Developer Guide§
If you're looking to learn about how mettle actually works, you've come to the right place! This developer guide will describe mettle's internals and how everything fits together.
Runner§
mettle's structure is a bit different from other test frameworks. First, like
some other test frameworks, individual (user-written) test files link to a
shared library (libmettle.so
/ mettle.dll
) to pull in common driver code.
However, in addition, the mettle
test driver can be used to aggregate the
results of multiple test files. This lets you put your tests into multiple,
separate binaries to reduce compilation time and allow different kinds of tests
to be run all at once (e.g. normal unit tests and compilation-failure tests).
Subprocesses§
When running tests, mettle makes extensive use of subprocesses to isolate tests
as much as possible. First, the mettle
driver creates a subprocess for each
individual test binary, and these in turn (by default) create a subprocess for
each test in the file. This ensures that no one test can crash the entire
framework. However, the particulars differ between POSIX systems and Windows.
POSIX§
When the individual test binary forks for a specific test, the test process is also set as the process group leader for a new process group. This ensures that any subprocesses it spawns can be killed after the main process finishes.

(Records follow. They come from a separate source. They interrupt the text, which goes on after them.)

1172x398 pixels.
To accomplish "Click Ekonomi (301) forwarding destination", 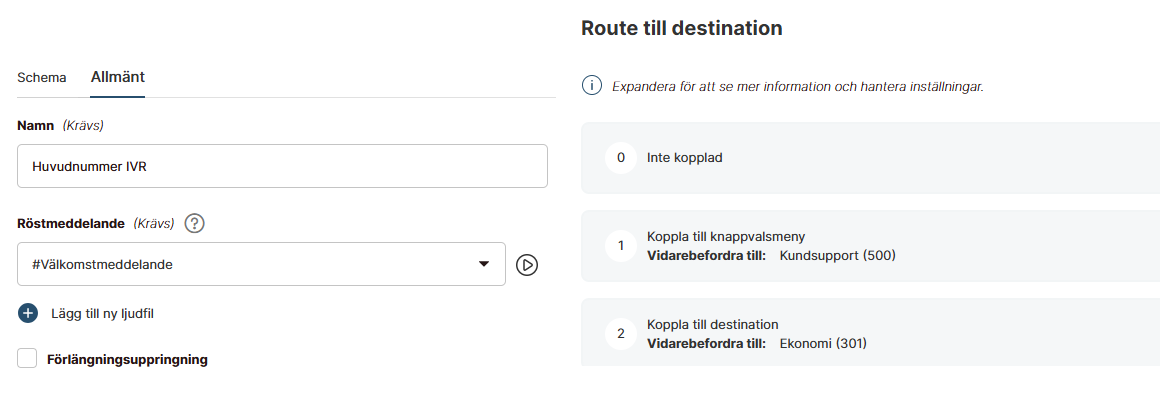I will coord(823,343).
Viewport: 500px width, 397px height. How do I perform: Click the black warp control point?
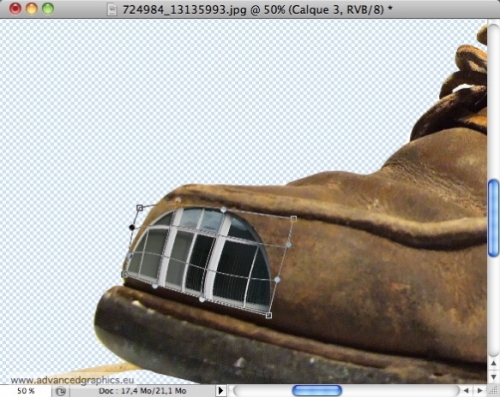coord(132,227)
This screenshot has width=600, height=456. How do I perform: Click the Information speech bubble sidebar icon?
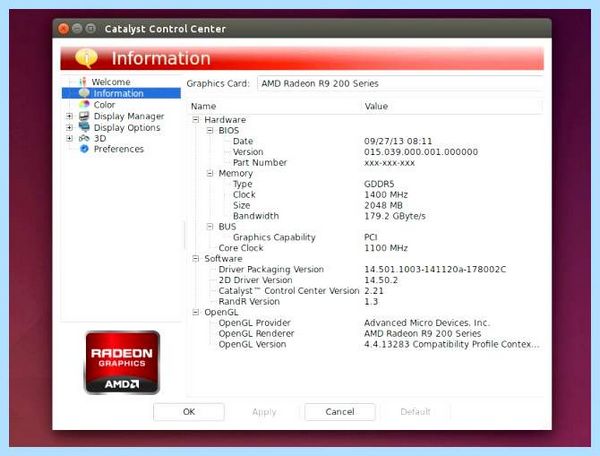click(x=84, y=93)
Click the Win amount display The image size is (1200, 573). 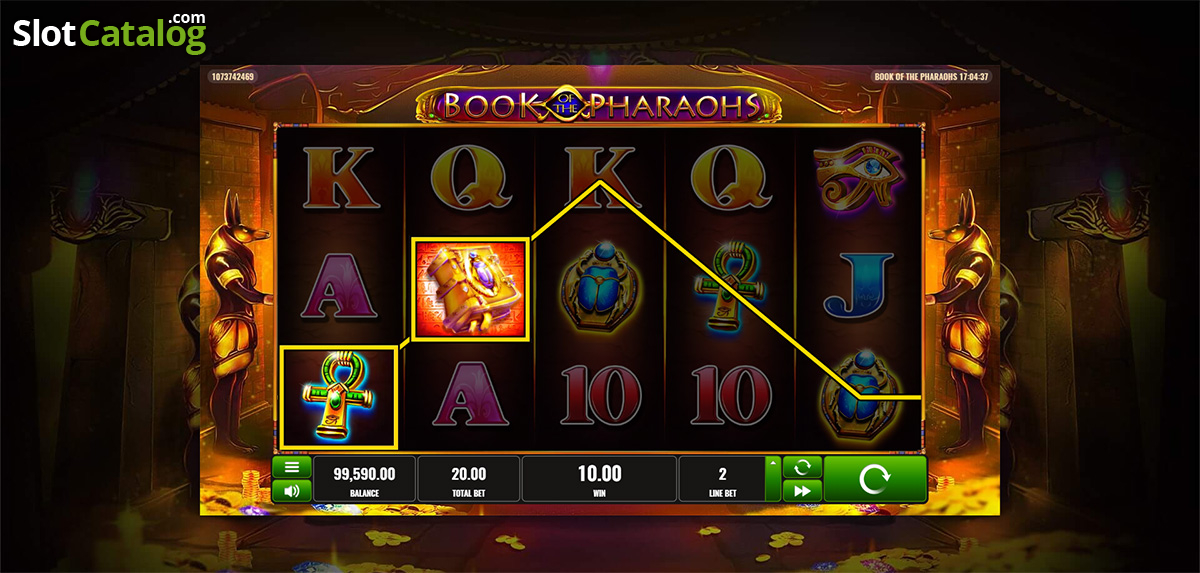(600, 479)
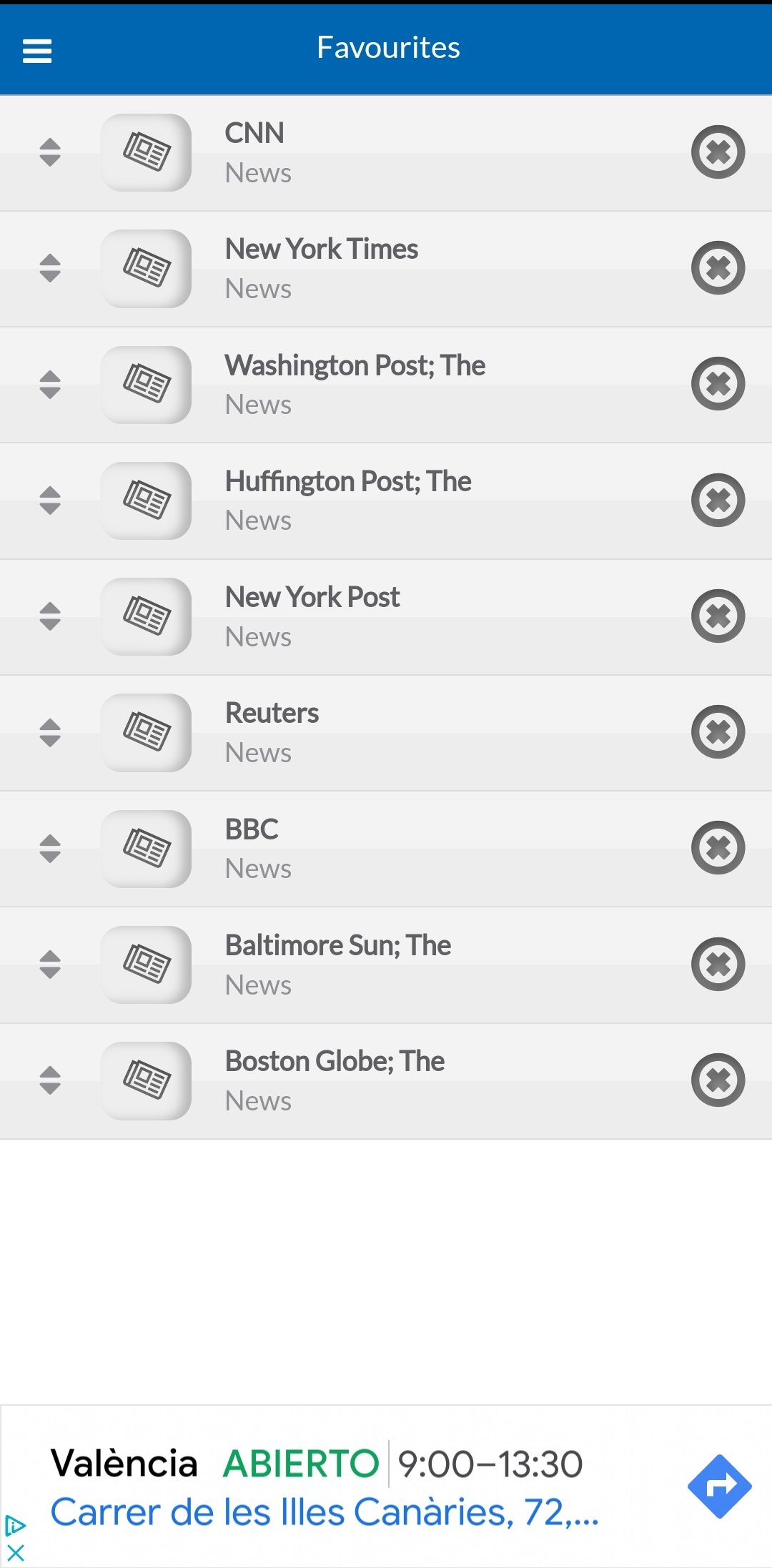The width and height of the screenshot is (772, 1568).
Task: Click the Washington Post newspaper thumbnail
Action: 147,385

Additionally, if tests are set to time out after a certain period, two more subprocesses are forked for each test: a monitor process and a timer process. The monitor process forks both the timer process and the actual test process and waits for the first one to finish. The timer process automatically exits after the timeout expires, and if it exits before the test process, the monitor process kills the test and sends a message that it timed out.
You might be thinking, "why not just use alarm(2)
or setitimer(2)
instead of
forking two extra times?" However, this would interact poorly with tests that
rely on functions like sleep(3)
. Hence, in the interest of maximum isolation
of the test code, the timer is implemented as a subprocess. Likewise, running
the timer in the parent process requires greater care when handling signals. In
any case, the current method has the significant benefit of being entirely
transparent to the parent process.
Windows§
Since Windows is unable to fork a process, when the individual test binary creates a subprocess for a test, it simply reruns itself with a different set of command-line arguments, indicating that only a specific test should be run. This subprocess is immediately placed into a new job, ensuring that – like the POSIX version's process groups – any subprocesses it spawns can be killed after the main process finishes.
Unlike the POSIX version, if tests are set to time out, we simply create a timer event and wait for it while we're waiting for the test process to end. If the timer's event fires first, we know to kill the test process. Since the timer is run in the parent process, this provides the same level of isolation as the POSIX version, but at the expense of some extra management; the parent process must now pay specific attention to the timer event instead of assuming that its child process will handle it.
Suites§
When creating a test suite, the most important argument to pass is the creation
function (conventionally a generic lambda). This function takes a
suite_builder
(or a subsuite_builder
for subsuites). These are both template
classes that let the user add tests or subsuites to the given suite.
Once the creation function returns, the suite is compiled into a
runnable_suite
(subsuites, however, are merely compiled into an intermediary
form and stored in its parent's (sub)suite_builder
instance). When the parent
is compiled, the subsuite and all of its tests are compiled as well, until it
gets to the root suite, at which point all tests and subsuites are
fully-compiled.
If using the global suite
or basic_suite
types, once the suite is
fully-compiled, it gets added to a global list of suites, held in
detail::all_suites()
(subsuites, however, are contained within their parents).
This list is then used by the test driver to run all the tests.